Apparently, not all String methods were created equal:

david@chello082119107152:~$ irb
irb(main):001:0> $KCODE = 'u'
=> "u"
irb(main):002:0> require 'jcode'
=> true
irb(main):003:0> "Andrés".tr("áéíóú", "aeiou")
=> "Andres"

jcode to the rescue!

David Vallner

Xavier Noria wrote:

I wrote this method

  def self.normalize_for_sorting(s)
    return nil unless s
    norm = s.downcase
    norm.tr!('ÁÉÍÓÚ', 'aeiou')
    norm.tr!('ÀÈÌÒÙ', 'aeiou')
    norm.tr!('ÄËÏÖÜ', 'aeiou')
    norm.tr!('ÂÊÎÔÛ', 'aeiou')
    norm.tr!('áéíóú', 'aeiou')
    norm.tr!('àèìòù', 'aeiou')
    norm.tr!('äëïöü', 'aeiou')
    norm.tr!('âêîôû', 'aeiou')
    norm
  end

to normalize strings for sorting. This script is UTF-8, everything is UTF-8 in my application, $KCODE is 'u'.
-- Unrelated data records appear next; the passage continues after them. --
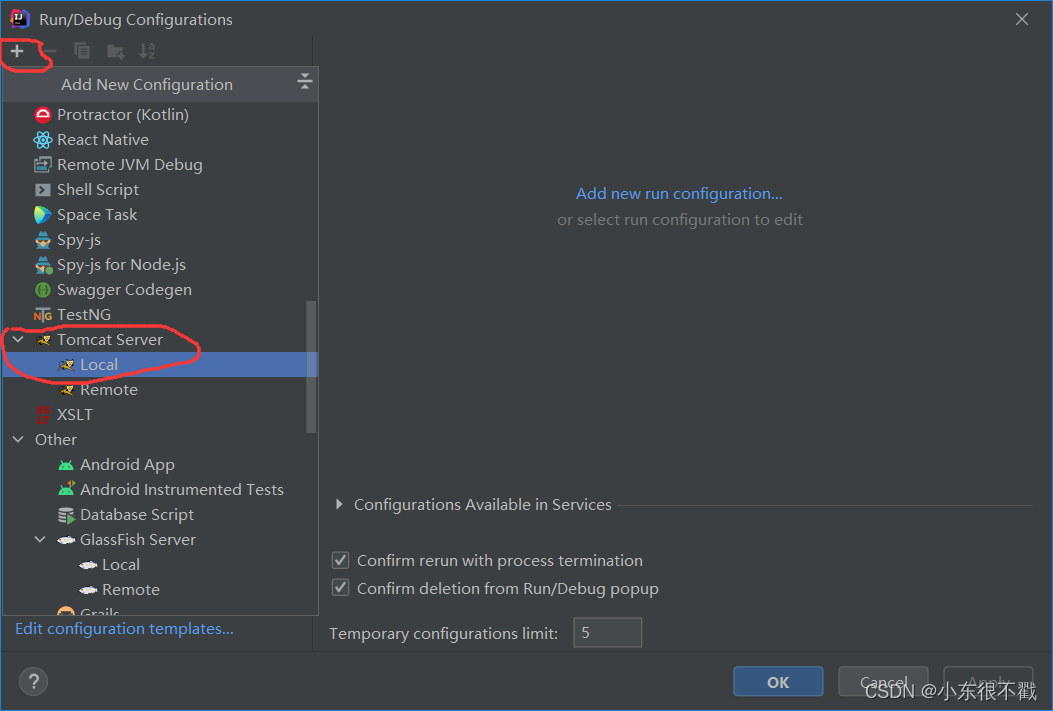Click the Swagger Codegen icon
Viewport: 1053px width, 711px height.
(x=43, y=290)
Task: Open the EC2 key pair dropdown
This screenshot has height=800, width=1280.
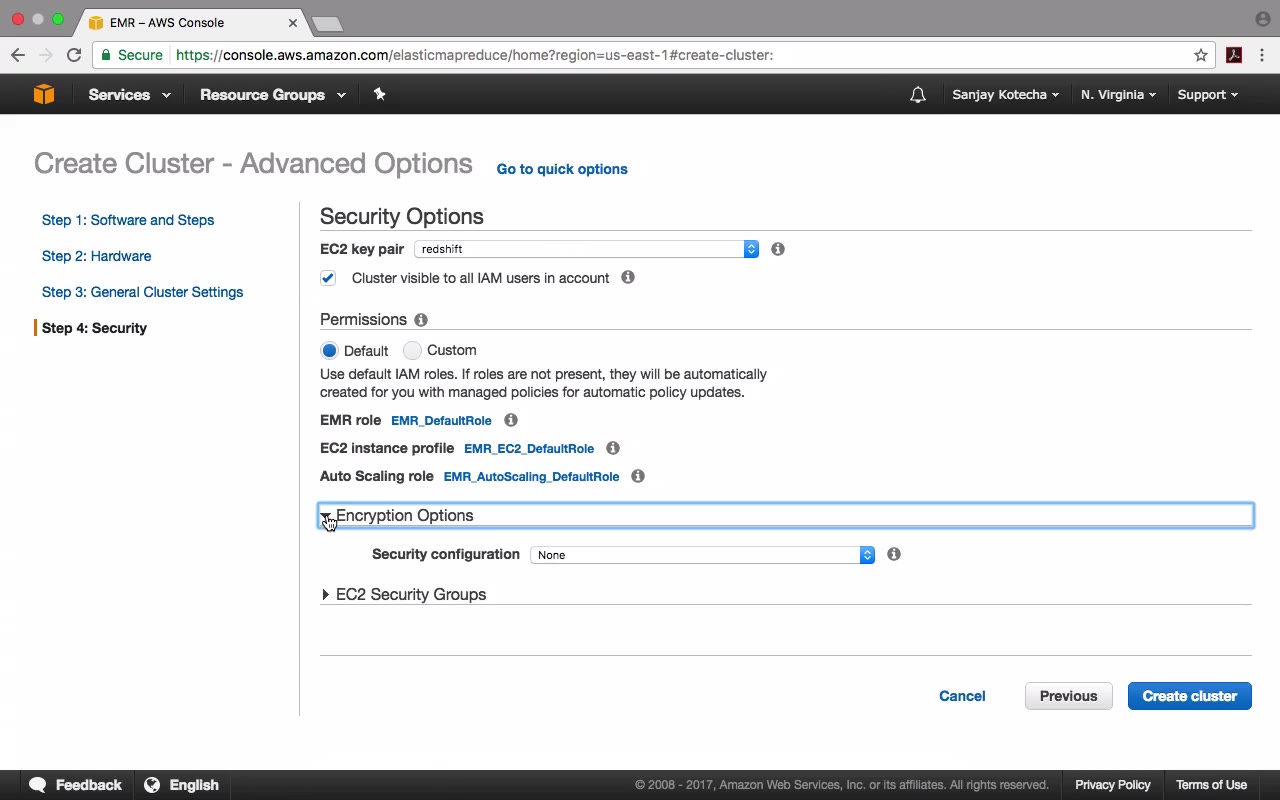Action: coord(586,249)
But it does not work, examples:

   Andrés -> andruos
   López -> luupez
   Pérez -> puorez

I tried to "force" it with Iconv.conv('UTF-8', 'ASCII', 'aeiou') to no avail. Any ideas?

-- fxn

Hi,

My guess is that the "tr" method treats its arguments as a string of
bytes. And because characters with accents need more than 1 byte in
UTF-8, #tr doesn't do what you would expect it to. (It's not even tr's
fault, how is it supposed to know that two bytes actually represent a
single character?)

The solution is not to use #tr!, but #gsub!. It isn't as short, but at
least it's right :wink:

   norm.gsub!('ä', 'a')
   norm.gsub!('ë', 'e')
   # and so on...

And because that is against DRY (Don't Repeat Yourself), I would
recommend storing the mapping as a hash:

   accents = { 'ä' => 'a', 'ë' => 'e', ... }
   accents.each do |accent, replacement|
     norm.gsub!(accent, replacement)
   end

Regards,
   Robin Stocker